» Your goal: This task calls for copying every line of the records that includes the word "will".

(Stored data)
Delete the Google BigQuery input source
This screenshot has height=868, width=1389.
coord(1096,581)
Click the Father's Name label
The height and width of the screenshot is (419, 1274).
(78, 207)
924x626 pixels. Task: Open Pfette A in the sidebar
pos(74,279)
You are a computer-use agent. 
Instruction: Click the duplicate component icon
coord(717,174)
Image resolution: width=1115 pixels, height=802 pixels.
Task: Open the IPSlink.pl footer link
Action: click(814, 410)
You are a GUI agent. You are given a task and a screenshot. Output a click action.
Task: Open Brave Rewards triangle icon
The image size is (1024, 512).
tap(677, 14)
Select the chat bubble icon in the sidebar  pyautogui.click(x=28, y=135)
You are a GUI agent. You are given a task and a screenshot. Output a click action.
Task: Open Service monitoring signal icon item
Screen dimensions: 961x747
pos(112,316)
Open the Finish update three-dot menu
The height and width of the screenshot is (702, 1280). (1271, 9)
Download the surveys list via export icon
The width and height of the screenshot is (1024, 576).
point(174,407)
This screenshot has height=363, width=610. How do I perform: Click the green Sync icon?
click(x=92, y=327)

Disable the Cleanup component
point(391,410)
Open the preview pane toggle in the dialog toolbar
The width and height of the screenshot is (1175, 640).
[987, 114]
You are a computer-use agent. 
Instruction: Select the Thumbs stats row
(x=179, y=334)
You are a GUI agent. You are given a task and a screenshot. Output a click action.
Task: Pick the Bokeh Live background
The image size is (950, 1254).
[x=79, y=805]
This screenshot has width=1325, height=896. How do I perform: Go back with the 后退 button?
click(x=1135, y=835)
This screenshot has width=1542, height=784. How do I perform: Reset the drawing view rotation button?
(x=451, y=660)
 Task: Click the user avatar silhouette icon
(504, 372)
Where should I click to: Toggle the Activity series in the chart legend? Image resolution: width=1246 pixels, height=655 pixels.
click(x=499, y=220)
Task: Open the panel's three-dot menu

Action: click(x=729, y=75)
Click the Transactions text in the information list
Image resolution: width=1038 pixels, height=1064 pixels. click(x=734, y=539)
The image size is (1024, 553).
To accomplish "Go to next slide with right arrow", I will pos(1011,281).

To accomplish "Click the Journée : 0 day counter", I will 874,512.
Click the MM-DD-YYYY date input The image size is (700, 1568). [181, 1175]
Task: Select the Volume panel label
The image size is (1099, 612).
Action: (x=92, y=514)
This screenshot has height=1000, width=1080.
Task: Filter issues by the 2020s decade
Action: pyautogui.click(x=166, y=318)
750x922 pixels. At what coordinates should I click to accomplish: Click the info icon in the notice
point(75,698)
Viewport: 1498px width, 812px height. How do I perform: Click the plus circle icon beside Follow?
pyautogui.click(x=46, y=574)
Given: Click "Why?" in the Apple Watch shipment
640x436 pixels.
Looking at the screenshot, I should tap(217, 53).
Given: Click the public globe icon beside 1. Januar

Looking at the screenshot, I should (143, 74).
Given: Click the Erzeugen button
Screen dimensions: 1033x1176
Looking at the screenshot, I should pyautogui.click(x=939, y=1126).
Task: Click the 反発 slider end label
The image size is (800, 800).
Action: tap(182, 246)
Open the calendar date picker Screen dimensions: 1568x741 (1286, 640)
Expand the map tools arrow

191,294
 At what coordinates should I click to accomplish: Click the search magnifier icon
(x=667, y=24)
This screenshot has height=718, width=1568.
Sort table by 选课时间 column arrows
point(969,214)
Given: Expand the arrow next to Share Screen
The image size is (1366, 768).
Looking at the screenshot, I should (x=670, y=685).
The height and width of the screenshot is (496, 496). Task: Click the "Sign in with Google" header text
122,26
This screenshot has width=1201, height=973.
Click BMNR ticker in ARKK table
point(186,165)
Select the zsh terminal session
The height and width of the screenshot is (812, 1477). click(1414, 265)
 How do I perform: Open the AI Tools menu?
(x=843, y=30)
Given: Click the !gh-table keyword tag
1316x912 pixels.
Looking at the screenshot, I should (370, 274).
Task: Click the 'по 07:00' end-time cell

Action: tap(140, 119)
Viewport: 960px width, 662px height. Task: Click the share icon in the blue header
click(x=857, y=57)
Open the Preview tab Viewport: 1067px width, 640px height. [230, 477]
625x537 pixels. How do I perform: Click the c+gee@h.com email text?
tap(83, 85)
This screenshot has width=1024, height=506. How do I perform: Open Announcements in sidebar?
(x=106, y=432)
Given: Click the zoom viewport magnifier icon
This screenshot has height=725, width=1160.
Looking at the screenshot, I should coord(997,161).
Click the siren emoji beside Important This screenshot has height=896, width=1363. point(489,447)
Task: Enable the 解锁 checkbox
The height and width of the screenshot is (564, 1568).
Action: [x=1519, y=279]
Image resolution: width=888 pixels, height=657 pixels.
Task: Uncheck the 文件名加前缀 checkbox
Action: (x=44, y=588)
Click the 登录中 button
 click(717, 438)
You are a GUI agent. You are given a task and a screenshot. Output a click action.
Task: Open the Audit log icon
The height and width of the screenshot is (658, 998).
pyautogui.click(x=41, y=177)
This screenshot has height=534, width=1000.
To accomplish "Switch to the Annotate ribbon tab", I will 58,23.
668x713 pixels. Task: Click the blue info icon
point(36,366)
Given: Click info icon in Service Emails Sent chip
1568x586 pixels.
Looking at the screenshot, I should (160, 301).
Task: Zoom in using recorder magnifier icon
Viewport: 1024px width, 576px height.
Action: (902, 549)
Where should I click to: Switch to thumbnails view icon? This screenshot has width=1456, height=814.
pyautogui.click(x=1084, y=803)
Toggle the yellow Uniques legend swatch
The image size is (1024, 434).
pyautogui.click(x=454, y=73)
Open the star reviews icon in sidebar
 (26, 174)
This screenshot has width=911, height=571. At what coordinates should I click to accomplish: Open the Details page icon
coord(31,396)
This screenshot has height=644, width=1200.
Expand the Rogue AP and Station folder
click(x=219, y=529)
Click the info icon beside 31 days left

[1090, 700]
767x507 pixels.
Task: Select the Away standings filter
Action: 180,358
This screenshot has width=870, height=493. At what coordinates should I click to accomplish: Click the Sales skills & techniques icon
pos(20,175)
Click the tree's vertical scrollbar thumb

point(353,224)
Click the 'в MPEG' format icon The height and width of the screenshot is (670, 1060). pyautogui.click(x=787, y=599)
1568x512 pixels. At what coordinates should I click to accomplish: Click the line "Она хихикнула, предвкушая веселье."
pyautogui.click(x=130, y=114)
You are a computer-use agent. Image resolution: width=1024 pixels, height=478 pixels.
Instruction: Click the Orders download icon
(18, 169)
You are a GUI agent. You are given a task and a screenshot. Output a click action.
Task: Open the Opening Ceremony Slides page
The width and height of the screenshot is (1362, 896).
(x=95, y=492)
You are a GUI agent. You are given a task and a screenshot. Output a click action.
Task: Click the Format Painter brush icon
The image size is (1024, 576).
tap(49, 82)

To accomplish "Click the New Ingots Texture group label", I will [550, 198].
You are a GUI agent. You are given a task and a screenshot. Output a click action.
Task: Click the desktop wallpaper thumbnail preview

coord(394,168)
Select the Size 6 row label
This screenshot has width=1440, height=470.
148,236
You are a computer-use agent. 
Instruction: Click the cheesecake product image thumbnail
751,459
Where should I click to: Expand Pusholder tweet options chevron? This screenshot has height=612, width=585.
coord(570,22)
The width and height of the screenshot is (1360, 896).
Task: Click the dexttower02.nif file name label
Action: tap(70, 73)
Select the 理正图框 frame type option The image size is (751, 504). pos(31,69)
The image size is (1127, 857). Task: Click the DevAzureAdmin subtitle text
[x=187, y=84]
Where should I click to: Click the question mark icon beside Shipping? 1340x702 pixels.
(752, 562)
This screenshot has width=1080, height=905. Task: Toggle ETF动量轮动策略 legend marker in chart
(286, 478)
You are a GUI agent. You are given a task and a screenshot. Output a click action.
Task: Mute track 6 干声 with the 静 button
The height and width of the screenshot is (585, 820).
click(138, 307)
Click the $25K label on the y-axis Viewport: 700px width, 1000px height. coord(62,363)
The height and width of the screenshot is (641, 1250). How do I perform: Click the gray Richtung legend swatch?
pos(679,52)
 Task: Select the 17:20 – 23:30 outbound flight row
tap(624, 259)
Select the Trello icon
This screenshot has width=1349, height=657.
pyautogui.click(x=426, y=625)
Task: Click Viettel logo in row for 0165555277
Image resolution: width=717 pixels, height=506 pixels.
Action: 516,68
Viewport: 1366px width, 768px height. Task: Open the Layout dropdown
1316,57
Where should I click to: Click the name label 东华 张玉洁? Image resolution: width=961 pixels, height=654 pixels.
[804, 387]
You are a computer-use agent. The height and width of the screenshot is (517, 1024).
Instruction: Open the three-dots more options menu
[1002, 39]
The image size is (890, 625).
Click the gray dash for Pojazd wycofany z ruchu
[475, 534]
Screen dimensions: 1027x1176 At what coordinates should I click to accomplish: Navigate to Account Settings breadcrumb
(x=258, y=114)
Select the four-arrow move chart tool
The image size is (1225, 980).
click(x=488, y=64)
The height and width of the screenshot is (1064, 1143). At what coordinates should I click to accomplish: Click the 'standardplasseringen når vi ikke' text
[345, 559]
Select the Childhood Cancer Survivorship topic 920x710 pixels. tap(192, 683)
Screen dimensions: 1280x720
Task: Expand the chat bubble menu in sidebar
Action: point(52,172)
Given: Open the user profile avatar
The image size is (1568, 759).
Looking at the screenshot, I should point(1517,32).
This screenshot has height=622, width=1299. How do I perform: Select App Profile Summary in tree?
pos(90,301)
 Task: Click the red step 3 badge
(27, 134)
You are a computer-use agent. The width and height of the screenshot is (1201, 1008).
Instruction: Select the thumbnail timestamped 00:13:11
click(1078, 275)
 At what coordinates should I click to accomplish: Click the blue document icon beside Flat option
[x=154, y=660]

» Task response:
To accomplish "Go to next slide with right arrow", I will pos(1011,281).
To accomplish "Click the Journée : 0 day counter", I will 874,512.
To accomplish "Switch to the Annotate ribbon tab", I will 58,23.
To accomplish "Click the New Ingots Texture group label", I will [550, 198].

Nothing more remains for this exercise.